Comment Re:People with artificial lenses can already see U (Score 5, Interesting) 137
Turns out the biological lens of your eye blocks UV light, but if you get an artificial lens, your retinas can register UV light.
There's some natural variation....
This has been understood for some time. As others have mentioned, various military orgs have used teams with varied color vision as a way of "seeing through" camouflage. Biologists have suggested that the variety in human color vision is adaptive, giving our hunting ancestors' teams an improved chance of spotting spotting prey against various backgrounds, and the addition of dogs (with their very different color vision from ours) improved this teamwork. This is all hypothetical, though, since (as far as I know) it hasn't actually been tested scientifically.
Back in high school (in the 60s), I had a science teacher who did a good illustration of it all. He made the usual demo of a spectrum using a prism, on a sheet of white paper. Then he had students come up and mark the visible ends of the spectrum, covering up each student's marks with another sheet of paper before the next student made their marks. The result was two columns of dots that didn't line up at all; their variants was around 10% of the width of the spectrum. I'd made marks that I could identify, and saw that my UV mark was right at the average point, while my IR mark was one of the farthest out. This explained some things I'd already noticed about the ways that different people saw colors.

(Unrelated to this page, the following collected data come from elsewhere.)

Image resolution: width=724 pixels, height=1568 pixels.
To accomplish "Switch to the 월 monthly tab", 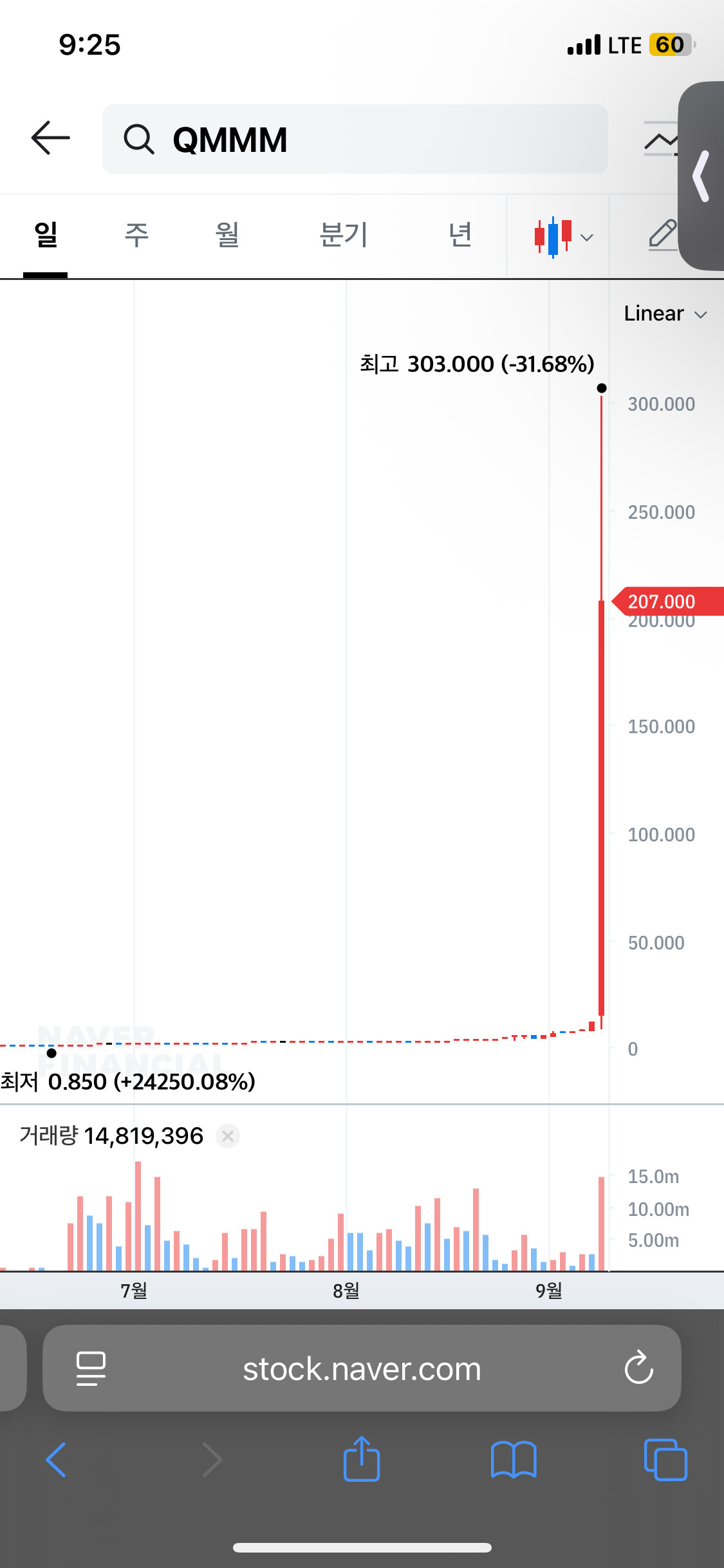I will [x=227, y=234].
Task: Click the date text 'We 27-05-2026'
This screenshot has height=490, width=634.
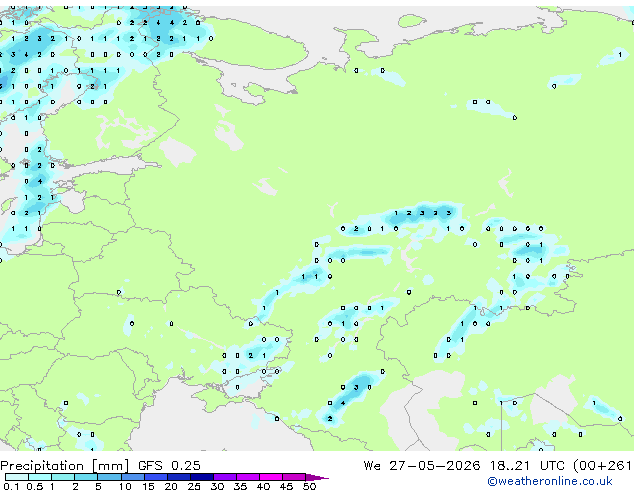Action: [422, 466]
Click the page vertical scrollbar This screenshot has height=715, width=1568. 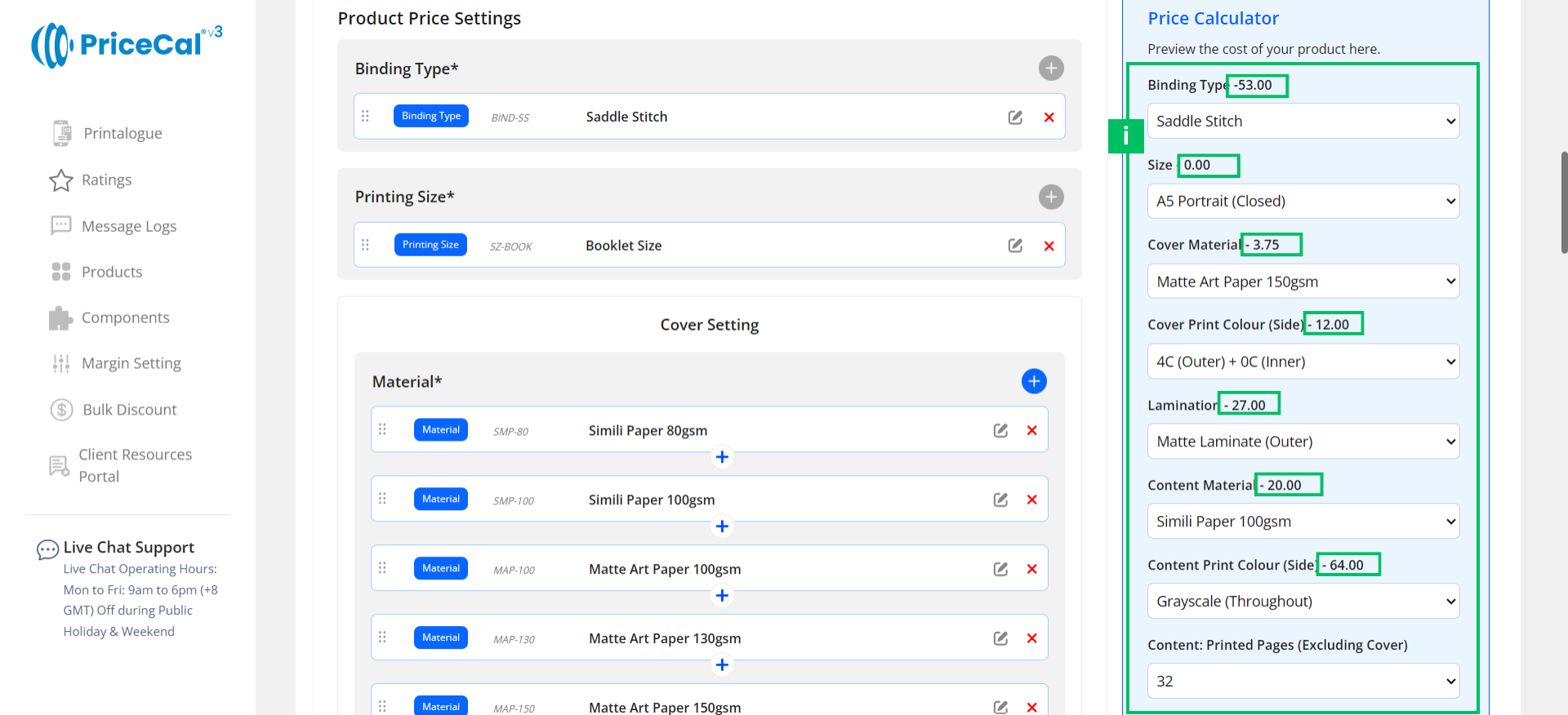pyautogui.click(x=1563, y=202)
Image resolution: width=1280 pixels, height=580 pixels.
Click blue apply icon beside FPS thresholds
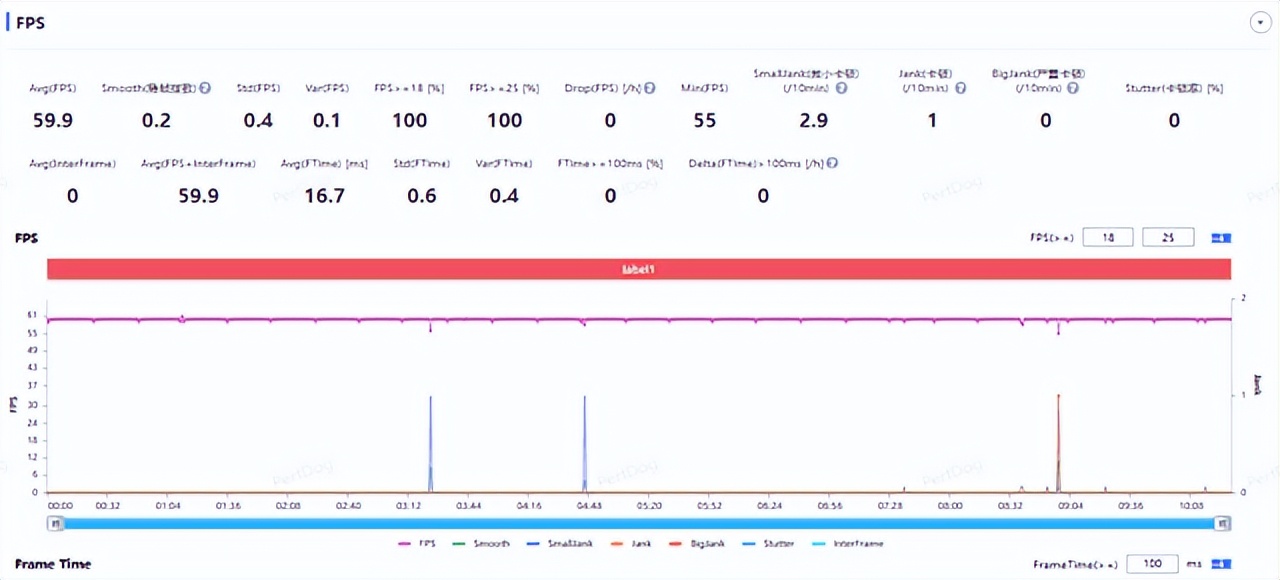[1221, 238]
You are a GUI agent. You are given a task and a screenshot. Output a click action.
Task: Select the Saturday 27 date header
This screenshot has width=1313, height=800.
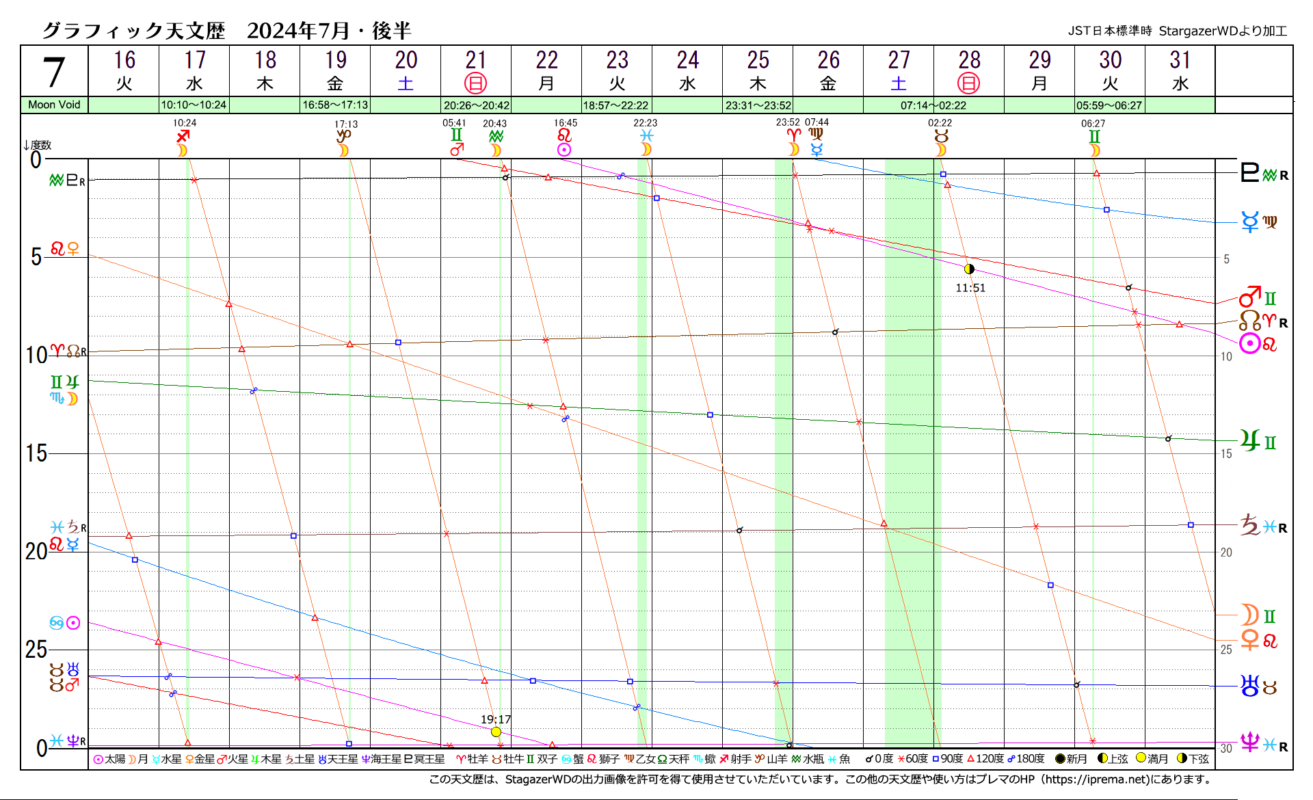pos(899,70)
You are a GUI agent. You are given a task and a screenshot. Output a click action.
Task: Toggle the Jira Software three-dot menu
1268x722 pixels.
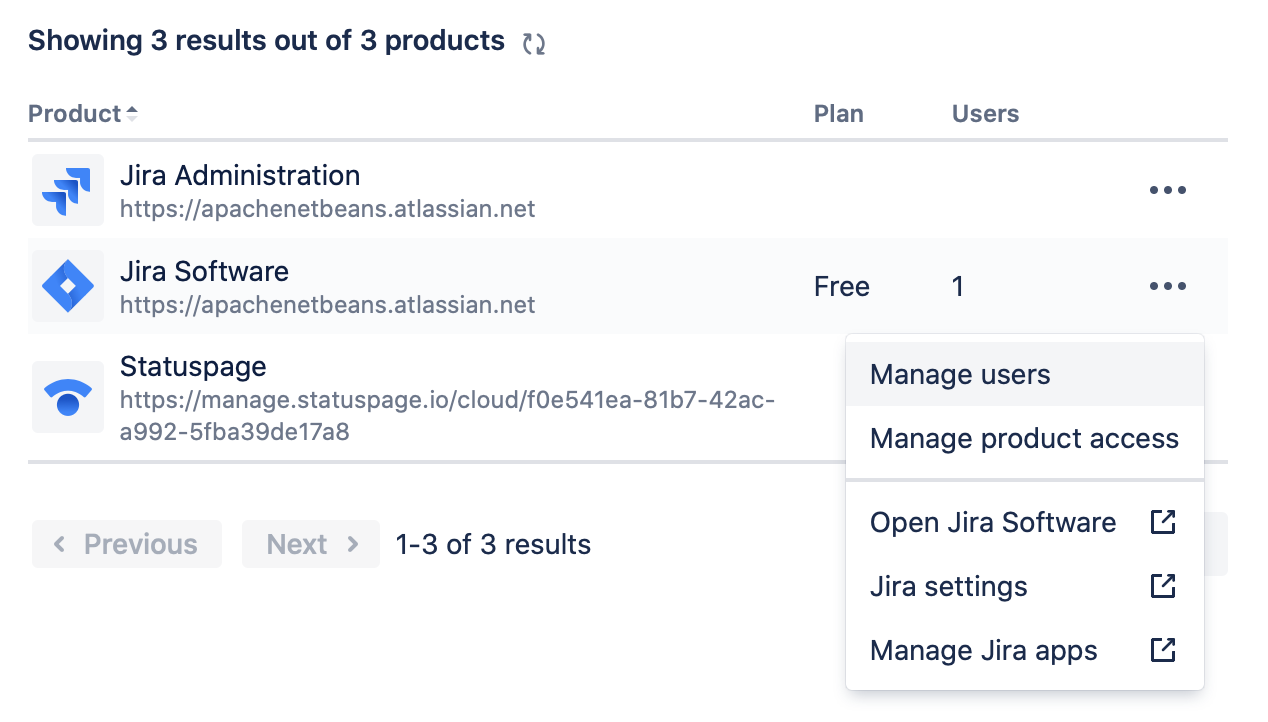point(1167,286)
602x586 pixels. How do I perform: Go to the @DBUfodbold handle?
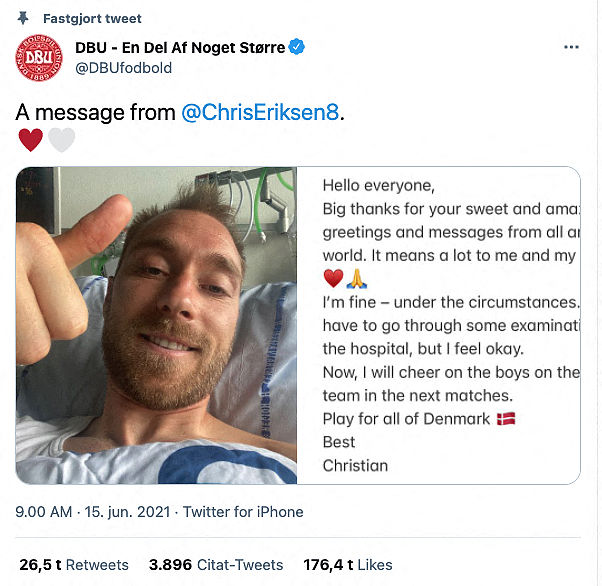pos(124,68)
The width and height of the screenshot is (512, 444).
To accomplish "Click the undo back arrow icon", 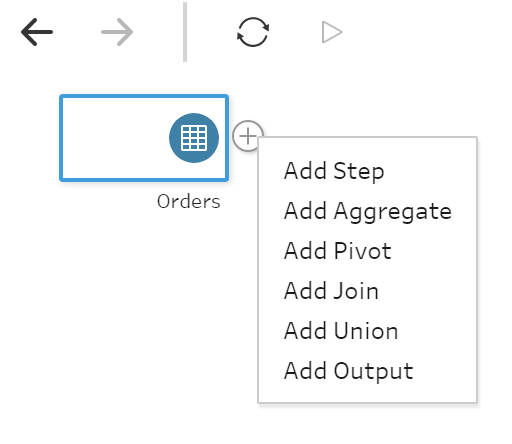I will (37, 32).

This has been known to the photography industry since color film was first produced. Different varieties of film (and now CCDs) have different sensitivities, and different photographers have different preferences for brands of film based on this.
One of my funny personal anecdotes on the topic was once (in Jr High, as I recall), I asked some visitors why the front-left panel of their car was a different color than the rest of the car. They gave me a funny look, then said the car was all black, which everyone else present agreed with. I objected that only that one panel was black; the rest of the car was a deep red. This got me more funny looks, and the fellow who owned the car said that the car had been in a minor accident that damaged the front-left panel, so it was replaced. After that, my family thought I had something called "black-red color blindness" (which is odd, because I was actually the only one without that defect
As I got more into photography, I eventually noticed that my eyes have slightly different color vision, with things looking slightly bluer in the left eye and slightly redder in the right eye. This seems to be extremely common, actually, though most people don't notice it until it's mentioned and they start trying to spot it in different lighting condition. (Hint: It's often easier to spot in lower-light conditions, and difficult in full sunlight.)